= Kazimierz Szarski =

Polish zoologist and professor

Kazimierz Witalis Szarski (9 January 1904 – 18 January 1960) was a Polish zoologist and professor at the University of Breslau who worked extensively on ornithology and wildlife conservation in Lower Silesia.

Kazimierz came from a family of noblemen and was the son of Polish economist and senator Marcin and Olga née Budwiński. After schooling at Vienna and Kraków, he graduated from the Jan Kazimierz University in Lviv in 1928 and worked for a while in the Department of Comparative Anatomy. He received a PhD in 1932, working under Kazimierz Kwietniewski on the anatomy of the urinary tract and associated glands of mice. At the end of 1938 he moved to the Jagiellonian University as assistant professor of zoology. The German invasion resulted in the closure of the university. Twenty one Polish professors of Jewish origin were shot between 3 and 4 July 1941 and Szarski narrowly escaped with his family.
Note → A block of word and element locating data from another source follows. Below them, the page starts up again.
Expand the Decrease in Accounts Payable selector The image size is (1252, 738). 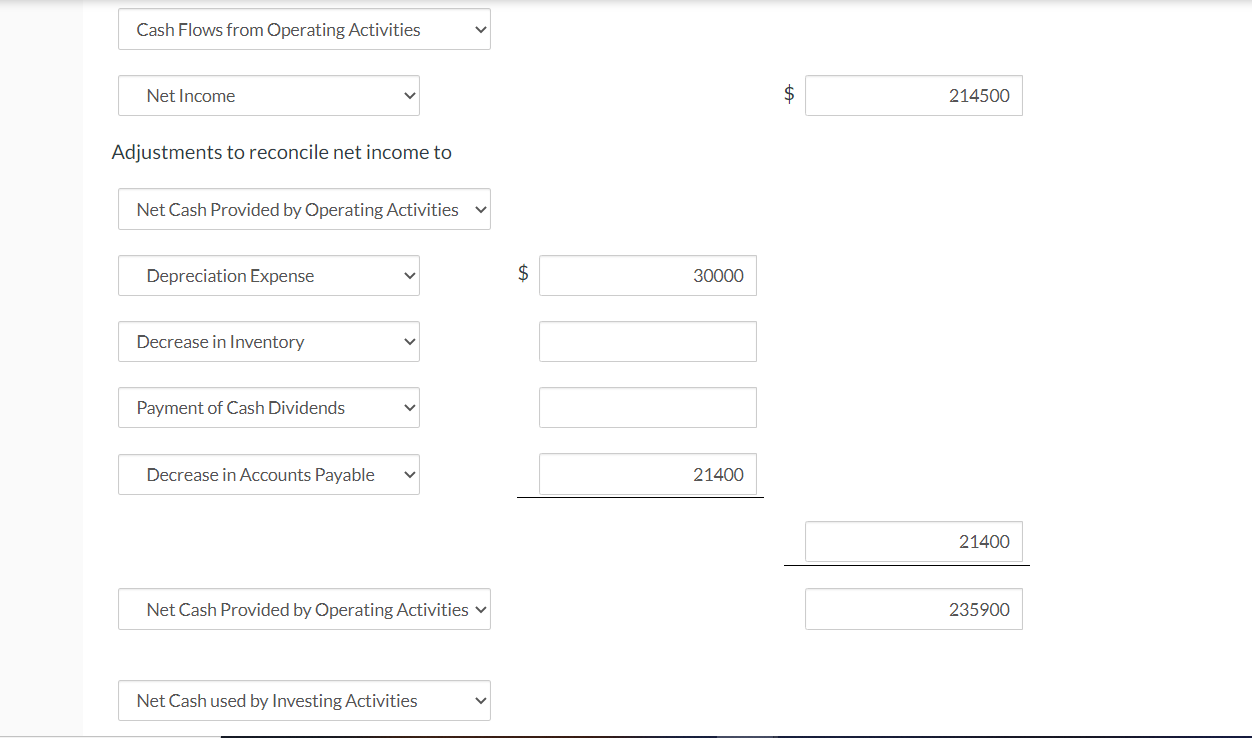point(268,474)
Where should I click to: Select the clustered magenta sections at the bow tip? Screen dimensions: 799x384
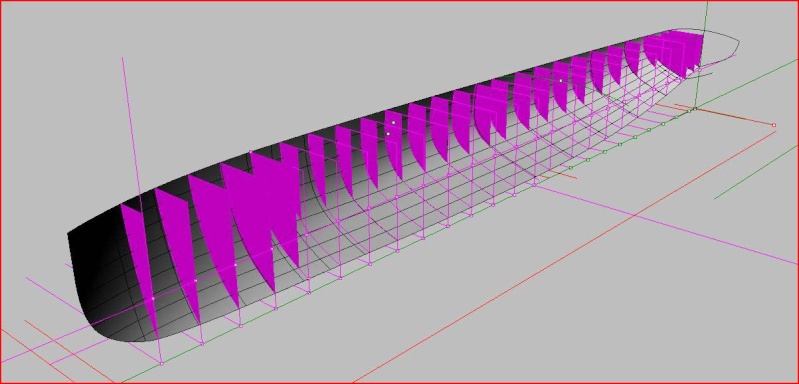678,51
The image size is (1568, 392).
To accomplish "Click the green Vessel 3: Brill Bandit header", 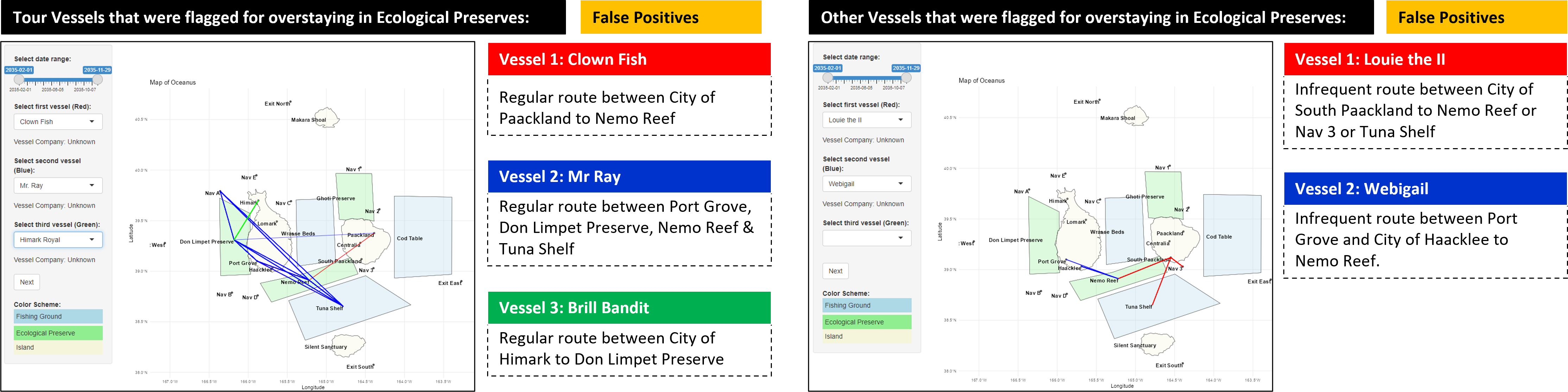I will (629, 308).
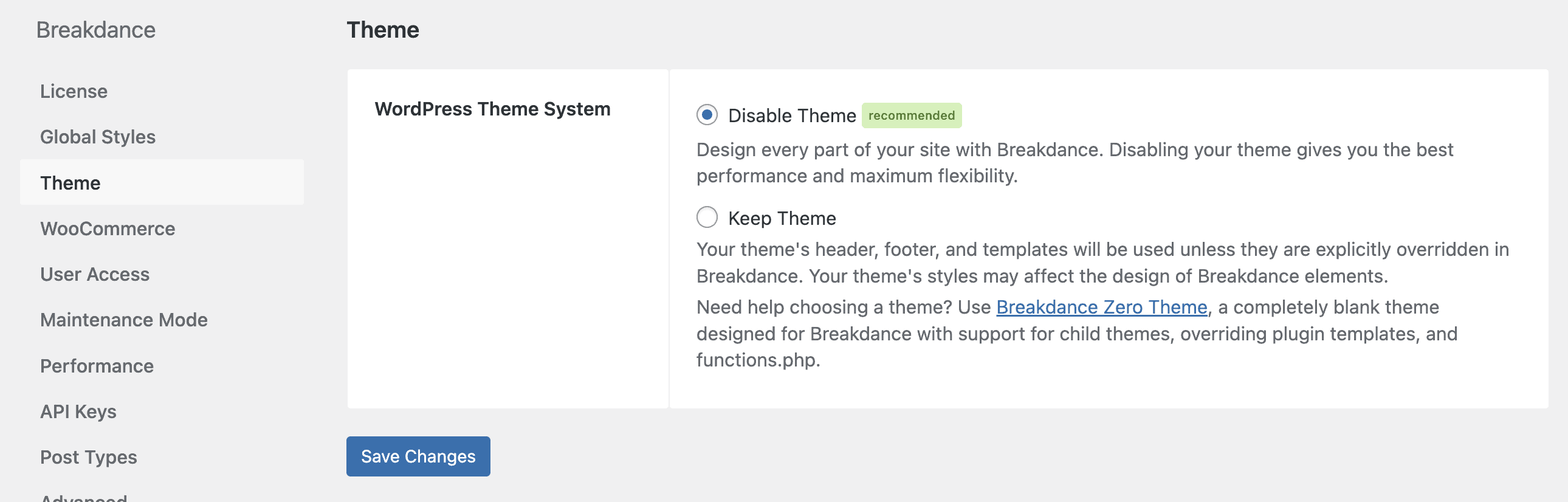Screen dimensions: 1568x502
Task: Select the Keep Theme radio button
Action: point(707,217)
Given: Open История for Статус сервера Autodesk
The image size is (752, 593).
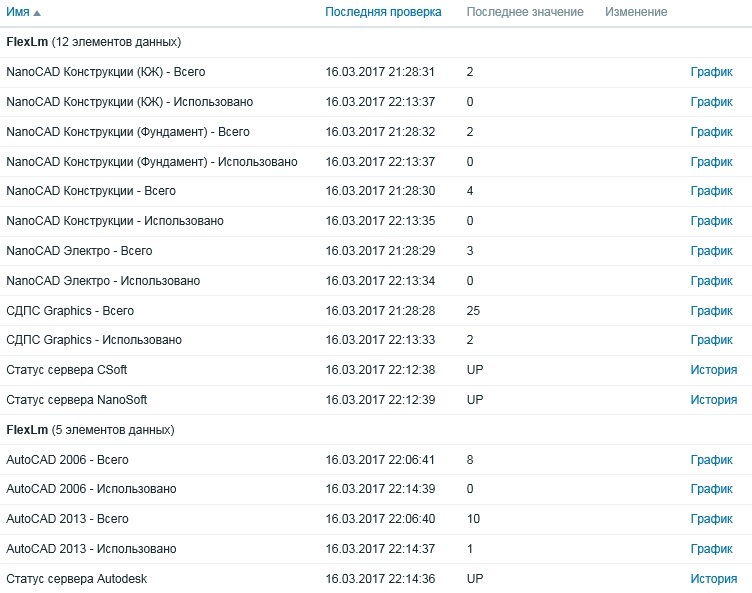Looking at the screenshot, I should [x=713, y=579].
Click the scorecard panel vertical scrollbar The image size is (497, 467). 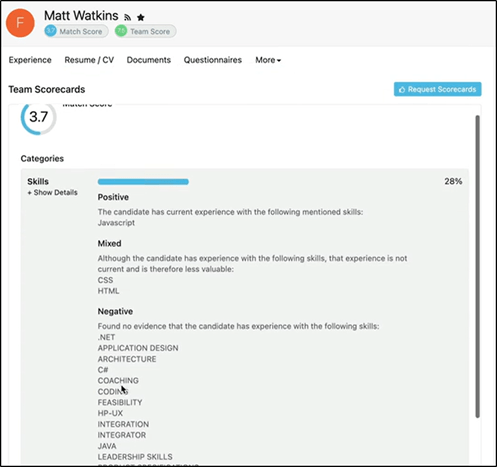(x=477, y=267)
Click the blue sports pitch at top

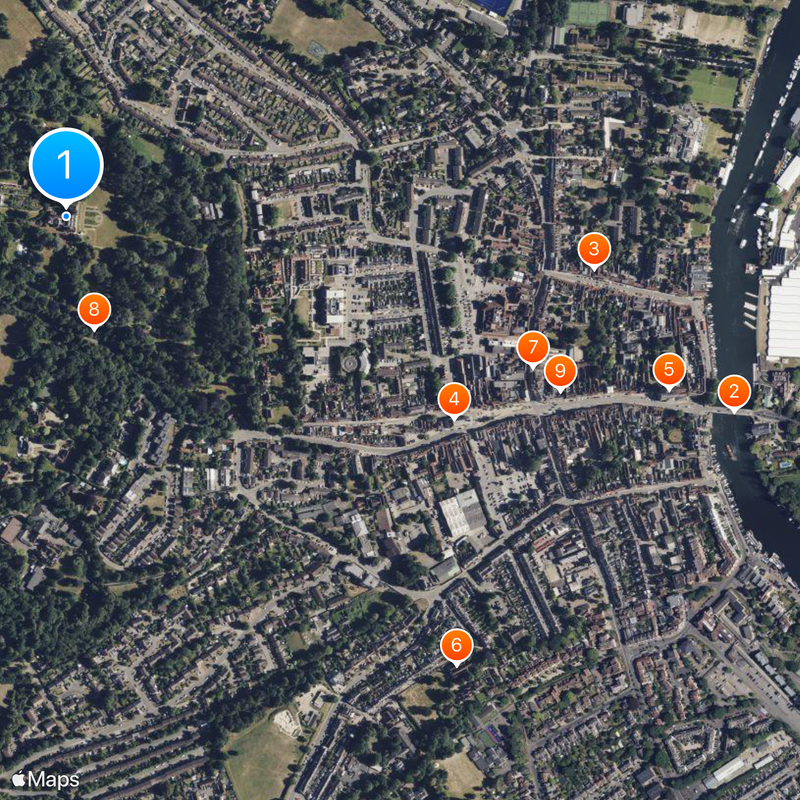pyautogui.click(x=492, y=6)
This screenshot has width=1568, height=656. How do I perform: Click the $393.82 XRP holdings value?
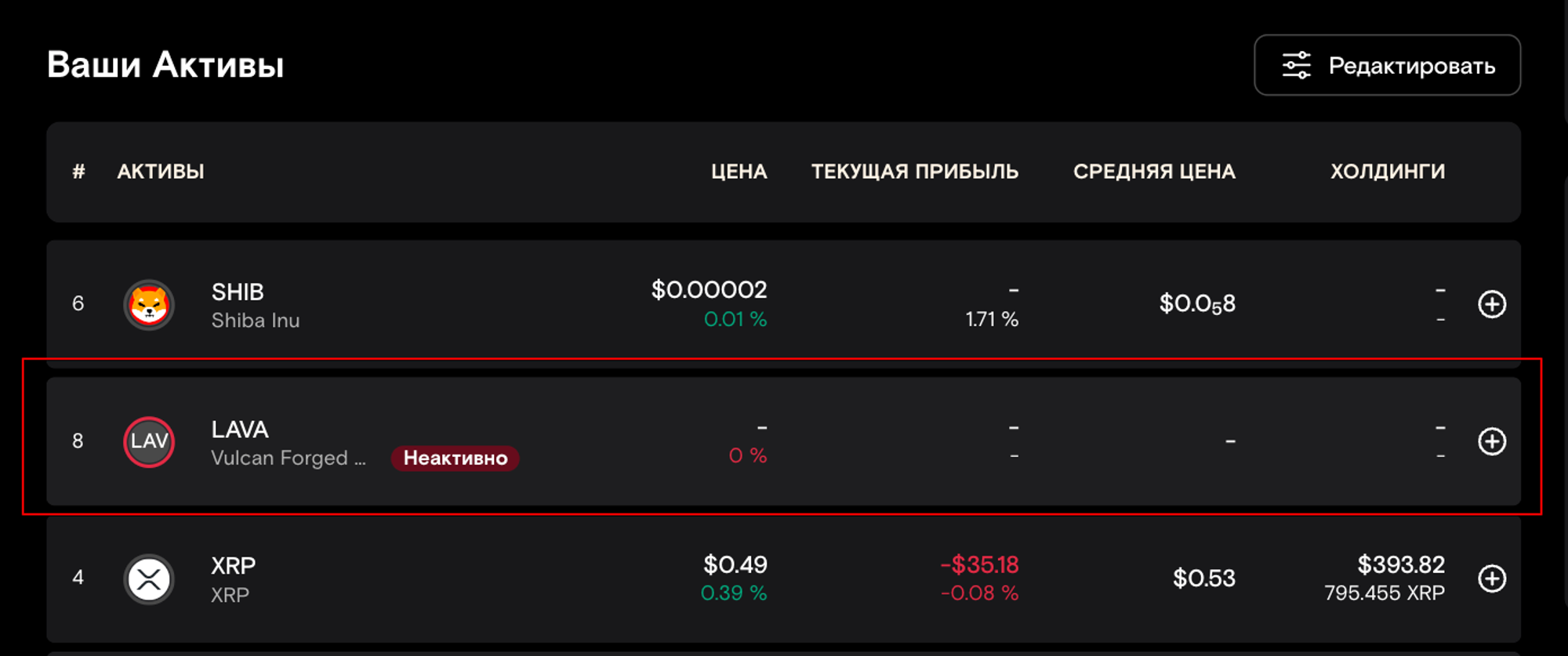[1400, 564]
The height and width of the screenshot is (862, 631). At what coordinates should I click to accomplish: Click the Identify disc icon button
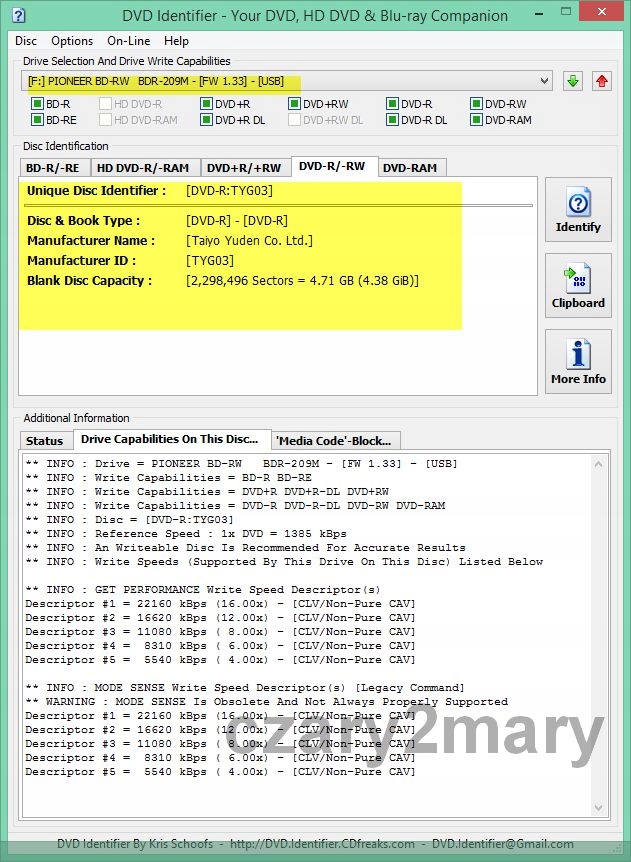[578, 210]
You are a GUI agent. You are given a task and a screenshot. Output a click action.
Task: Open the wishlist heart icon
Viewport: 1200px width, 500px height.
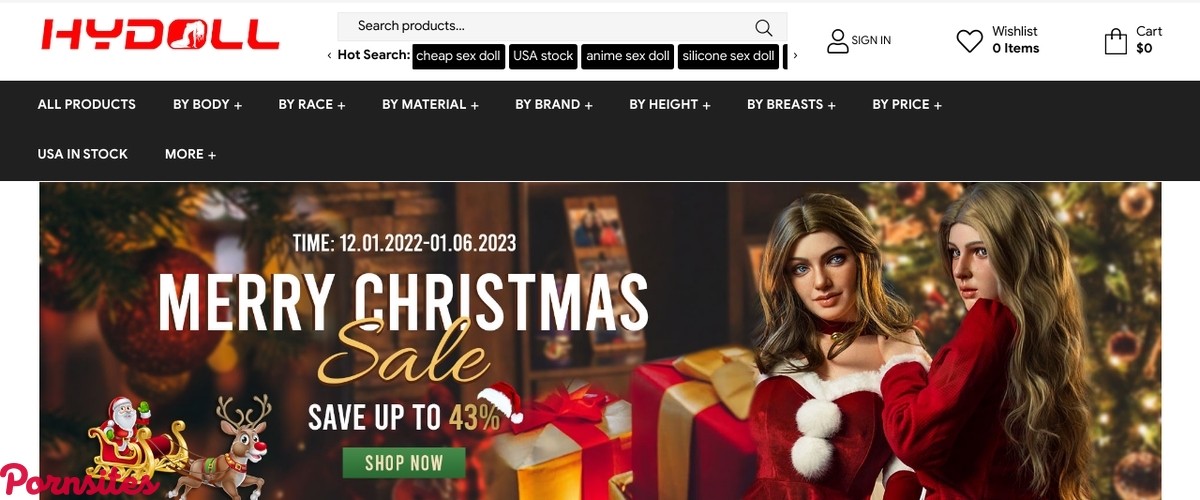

He had ancestors with the name Feintuch while his wife had the maiden name of Landau. Thanks to Rudolf Weigl who was a friend he was added to his laboratory as a worker. Weigl was working on serums against typhus and was treated with respect by the German war officials. But when registration of Jews was made more stringent in 1942, the family fled to Warsaw. Szarski worked in a company that produced vitamins but his wife stayed in hiding throughout the war. Most members of her family were killed. Szarski was detained during the Warsaw Uprising of 1944 and held at Fort Mokotowskie. He was moved to a transit camp at Pruszkow and then to Skierniewice. After World War II, he moved to the University of Wrocław, where he headed the Institute of Zoology.

Szarski studied the birds of the Barycz river valley and was involved in the creation of a conservation reserve there and helped establish the Krkonoše National Park in 1959. He received numerous awards including the Gold Cross of Merit (1956) and the Officer's Cross of the Order of Polonia Restituta (1959). He died from an incurable blood disease.